Tuesday, January 08, 2008

Simon Conway Morris

I finished the Simon Conway Morris book. I had wondered all along if he had a hidden religious agenda. He is so insistent that there is not likely to be any life on other planets; and he is so insistent that evolution is not accidental, but rather leads in a certain direction -- toward us. This is the point, it seems to me, to all his arguments about converging evolution. He is arguing that life on Earth is highly constrained. It can only go in certain direction and only produce certain results, and one of these results -- apparently inevitable -- is intelligent life.

In the last chapter, he began to talk about the importance of religion as a basis for morality and how bleak the lives of people like Darwin and Thomas Huxley were, after they realized the full implications of evolution as they saw it, a random process.

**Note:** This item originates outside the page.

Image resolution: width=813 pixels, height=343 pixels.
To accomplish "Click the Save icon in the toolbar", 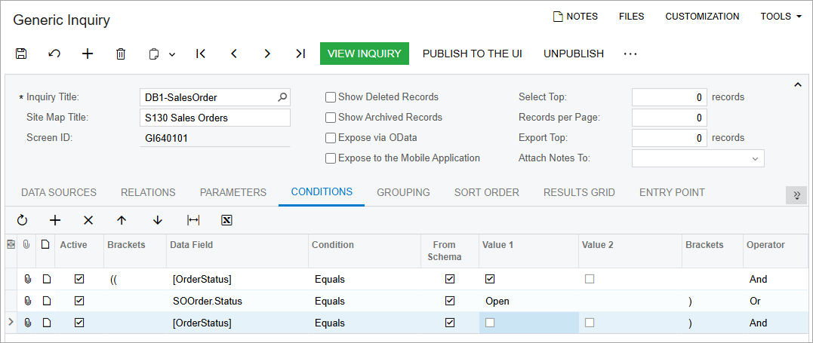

I find the bleakness of a universe with no life except life on Earth truly terrifying, but I suspect Conway Morris likes to feel special. He wants evolution to be rare and to have a purpose: him.

Why would a God capable of creating life (and guiding it through a highly constrained evolutionary process) want one miserable planet full of life? Why all those extra stars and galaxies, if the purpose of the universe is us?

And why should morality depend on religion? There are obvious social benefits to people acting morally. Isn't something like altruism or morality likely to appear in a social species? Elephants seem to behave decently to one another. Wolves cooperate. Vampire bats take care of orphans and feed unrelated adults.

Anyway, an unsatisfying book. I don't think he proves his point, and I don't like hidden agendas. He should have said in the first chapter: this is my defense of religion via evolutionary theory.

So, Dawkins does not do a good job of defending atheism, and Conway Morris does not do a good job of defending religion.

Maybe scientists should leave religion to the theologians and philosophers and historians of religion.


Blogger Ingo Bading said...

Do you know, that Richard Dawkins takes "Life's Solution" seriously in his book "Ancestor's Tale".

I think, it is not easy to make (philosophical) sense about the "Antropological Principle", about evolutionary convergence's and about "Lonely Earth".

But if you take the philosopher John Leslie you know, that it is not necessary to assume a supernatural god for all this "specialities" of our place and time in the universe and on earth.